Madridejos history scholar Brient Mangubat, who studied Bantayan Island history and the Lawis Old Fort foundation in Madridejos, argued that "the Kota was laid-down around 1628-1630 and not in 1790s. Constructed right after the moro raid in year 1628." He also claimed that the origin of the Island's name Bantayan have nothing to do with the Muslim raiders. 

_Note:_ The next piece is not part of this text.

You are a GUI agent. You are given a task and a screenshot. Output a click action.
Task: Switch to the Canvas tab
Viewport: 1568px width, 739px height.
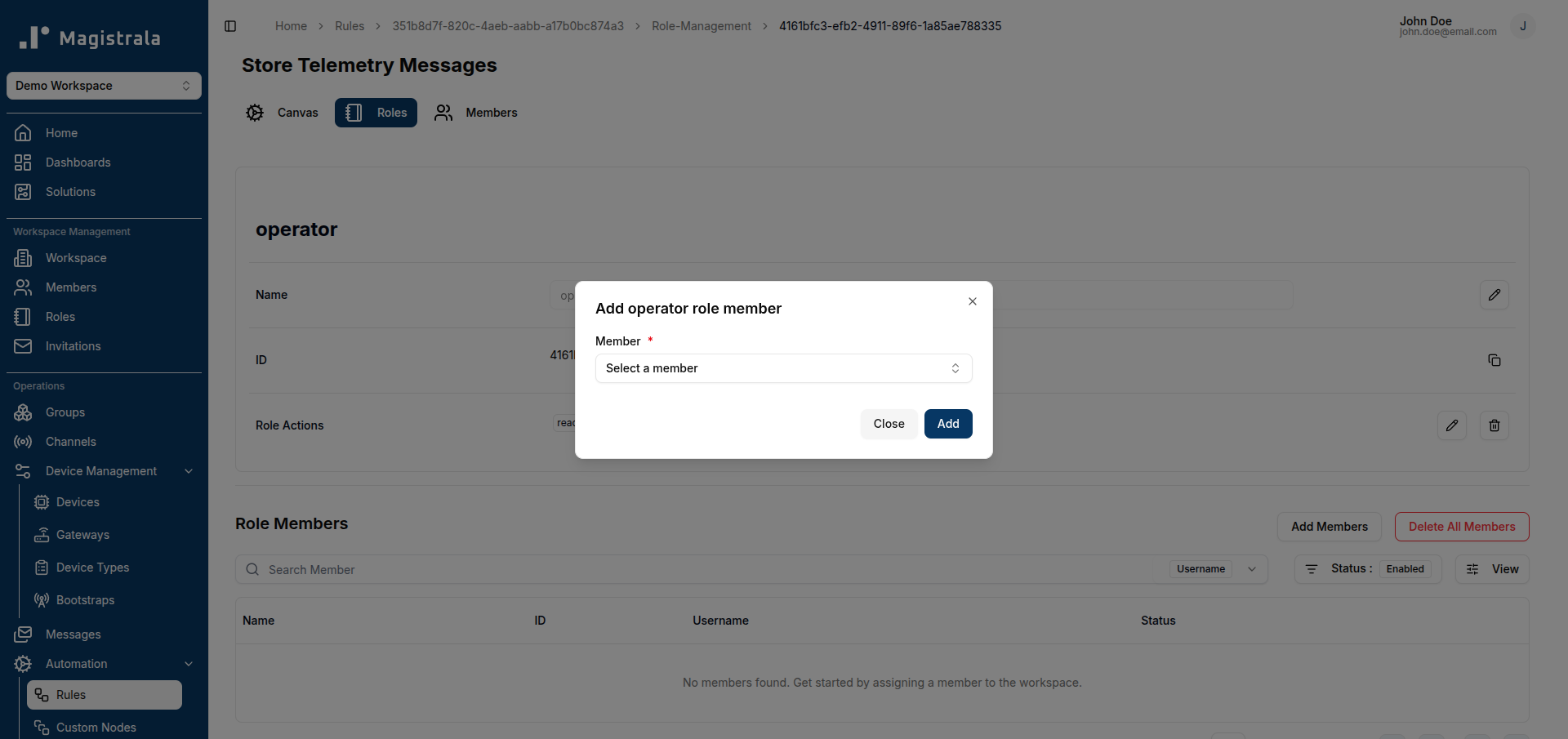coord(283,113)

According to Mangubat, the Island got its name in 1574 when the Island's northern side (LAWIS), was used as a "lookout post" after Da-an Bantayan by the Cebuano mainlander to monitor the Visyan Sea against the Chinese, as Manila was under attack by the forces led by Limahong. The Island's name was already used 25 years earlier, before the first Muslim raid took place on Bantayan Island in 1600.